Cadiz, en algun momento de la decada de los 70.
El abuelo Servando me regaló una piedra muy extraña cuando yo era aún un triste pingajo. Era una piedra plana, de tez manila por una cara y la otra salpicada de una especie de brillantina, que hacía reflejos bajo la luz. Me dijo que provenía de un lugar mágico y yo le creí. Durante años la guardé dentro de un bolsito con el que jugaba a ser una de los Angeles de Charlie. El bolsito era negro, de charol rayado, y en su anterior albergaba las armas fundamentales de todo Angel: una pistolita de agua, un espejito para hacer señales, sombra de ojos, una barra de labios de Avon con sabor a chocolate, y la piedra, con la que atizar al enemigo en la cabeza en caso de fallarte la pistola, por supuesto.
Con los años, yo crecí y la piedra menguó, debido a años de desgaste y juegos imaginativos. Un día desapareció, como muchos otros objetos que habían sido importantes en mi infancia y en mi mente fantástica. El abuelo Servando me había confesado, en una tarde calurosa de verano, bajo la sombra del patio y arrullados por el sonido melodioso del afilador, mientras se encendía un puro, que la piedra provenía de un lugar mágico parecido a la luna. Entusiasmada, le dije que quería ir a visitarlo. Con su extraña sonrisa me dijo que, si lo deseaba de verdad, algun día iría. Le creí, como me creía todos sus cuentos increíbles. El abuelo era un Big Fish, como el de la película de Tim Burton, pero eso entonces no lo sabía.

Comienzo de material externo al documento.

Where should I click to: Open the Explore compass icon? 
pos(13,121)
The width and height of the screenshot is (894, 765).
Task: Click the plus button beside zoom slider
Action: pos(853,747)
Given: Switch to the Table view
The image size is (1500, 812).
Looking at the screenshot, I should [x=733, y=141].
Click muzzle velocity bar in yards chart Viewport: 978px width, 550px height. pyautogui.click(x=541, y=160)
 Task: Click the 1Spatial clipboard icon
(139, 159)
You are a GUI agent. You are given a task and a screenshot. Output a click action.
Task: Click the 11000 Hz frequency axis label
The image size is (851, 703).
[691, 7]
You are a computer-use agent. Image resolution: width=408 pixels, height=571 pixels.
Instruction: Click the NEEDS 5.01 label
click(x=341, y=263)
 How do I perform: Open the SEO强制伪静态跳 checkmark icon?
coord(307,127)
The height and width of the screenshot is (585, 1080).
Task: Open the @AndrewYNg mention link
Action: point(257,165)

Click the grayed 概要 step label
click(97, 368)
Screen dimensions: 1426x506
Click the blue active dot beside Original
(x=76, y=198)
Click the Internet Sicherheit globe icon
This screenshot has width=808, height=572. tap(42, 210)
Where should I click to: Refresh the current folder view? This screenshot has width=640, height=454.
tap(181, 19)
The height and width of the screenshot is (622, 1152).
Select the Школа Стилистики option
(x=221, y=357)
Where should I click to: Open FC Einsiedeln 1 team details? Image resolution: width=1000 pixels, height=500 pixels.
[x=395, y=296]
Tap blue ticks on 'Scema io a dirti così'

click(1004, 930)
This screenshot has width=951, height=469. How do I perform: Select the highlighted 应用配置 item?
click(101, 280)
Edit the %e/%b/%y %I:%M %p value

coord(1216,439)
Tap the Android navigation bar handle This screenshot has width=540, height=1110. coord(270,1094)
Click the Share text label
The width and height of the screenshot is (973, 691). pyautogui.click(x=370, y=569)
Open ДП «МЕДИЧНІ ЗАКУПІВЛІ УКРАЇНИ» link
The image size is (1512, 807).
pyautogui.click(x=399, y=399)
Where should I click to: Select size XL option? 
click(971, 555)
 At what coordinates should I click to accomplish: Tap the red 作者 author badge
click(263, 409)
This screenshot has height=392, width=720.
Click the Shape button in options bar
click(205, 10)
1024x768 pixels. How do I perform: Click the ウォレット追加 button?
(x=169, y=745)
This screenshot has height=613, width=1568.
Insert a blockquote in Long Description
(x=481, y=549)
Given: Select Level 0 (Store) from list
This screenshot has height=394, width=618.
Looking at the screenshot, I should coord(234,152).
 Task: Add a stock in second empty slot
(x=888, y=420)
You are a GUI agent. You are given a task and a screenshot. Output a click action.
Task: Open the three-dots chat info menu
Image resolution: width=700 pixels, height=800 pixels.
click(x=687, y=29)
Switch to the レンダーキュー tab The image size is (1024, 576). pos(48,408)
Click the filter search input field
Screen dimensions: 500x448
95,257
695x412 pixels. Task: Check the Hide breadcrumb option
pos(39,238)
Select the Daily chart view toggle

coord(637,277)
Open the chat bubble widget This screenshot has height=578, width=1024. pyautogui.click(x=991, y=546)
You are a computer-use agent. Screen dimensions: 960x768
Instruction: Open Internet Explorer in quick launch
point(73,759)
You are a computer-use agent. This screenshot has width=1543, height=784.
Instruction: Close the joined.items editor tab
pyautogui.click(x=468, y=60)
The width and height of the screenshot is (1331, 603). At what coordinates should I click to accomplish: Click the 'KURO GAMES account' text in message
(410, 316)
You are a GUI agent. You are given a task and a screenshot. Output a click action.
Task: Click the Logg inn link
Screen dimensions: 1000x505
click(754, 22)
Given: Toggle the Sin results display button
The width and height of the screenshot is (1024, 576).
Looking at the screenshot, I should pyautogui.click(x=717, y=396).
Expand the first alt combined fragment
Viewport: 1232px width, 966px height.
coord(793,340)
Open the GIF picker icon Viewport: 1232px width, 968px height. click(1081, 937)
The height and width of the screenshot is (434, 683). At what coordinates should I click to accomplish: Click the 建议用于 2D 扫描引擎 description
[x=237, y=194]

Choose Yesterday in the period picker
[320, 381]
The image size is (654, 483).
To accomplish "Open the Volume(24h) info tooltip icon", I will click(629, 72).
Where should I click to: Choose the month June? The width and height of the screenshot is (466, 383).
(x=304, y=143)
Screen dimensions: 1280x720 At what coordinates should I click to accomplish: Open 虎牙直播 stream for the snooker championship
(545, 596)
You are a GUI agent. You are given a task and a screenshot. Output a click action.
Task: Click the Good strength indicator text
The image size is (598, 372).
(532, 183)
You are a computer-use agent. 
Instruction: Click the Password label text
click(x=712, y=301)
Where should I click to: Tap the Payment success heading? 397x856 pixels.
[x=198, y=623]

Limerick, finales de los 90.
Poco antes de empacar todo en cajas que un amigo guardaría en su garaje hasta que dispusiera de ellas, había encontrado una cajita de cartón amarilla, antiguo contenedor de puros de los que fumaba el abuelo. En su interior hallé unas viejas postales ya olvidadadas, un espejito de mano con una ilustración gastada por el tiempo y la piedra salpicada de brillantina que creí perdida para siempre. Y sin dudarlo la añadí al contenido de mi maleta. Mi aventura acababa de empezar, un país nuevo, amigos nuevos, una vida desconocida delante de mí y el ansia de viajar y conocer esta tierra que me adoptaría de ahora en adelante.
Un día llegué en un autobus cargado de gente al Burren, un paisaje lunar, de piedra gris y terreno calizo, modelado por capricho del clima en una meseta pétrea y desértica que es una de las mayores atracciones del bajo Shannon.
Y entonces lo supe. Aquel trocito de piedra oculto en el cajón de mi apartamento pertenecía a aquel lugar, encontré a millones de familiares rocosos y brillantes, ocultos en un rincón lejos de las pisadas de los turistas. Y recordé las palabras del abuelo. Nunca sabré cómo la piedra llegó a sus manos, el abuelo Servando sólo viajaba en su imaginación, dudo que jamás abandonara incluso la provincia. Su secreto se fué a la tumba con él como lo hicieron muchos finales inacabados, muchas historias llenas de misterio e incertidumbre.
La piedra... La piedra sigue en una cajita con una coleccion de tesoros sin valor que enriquecen mi alma.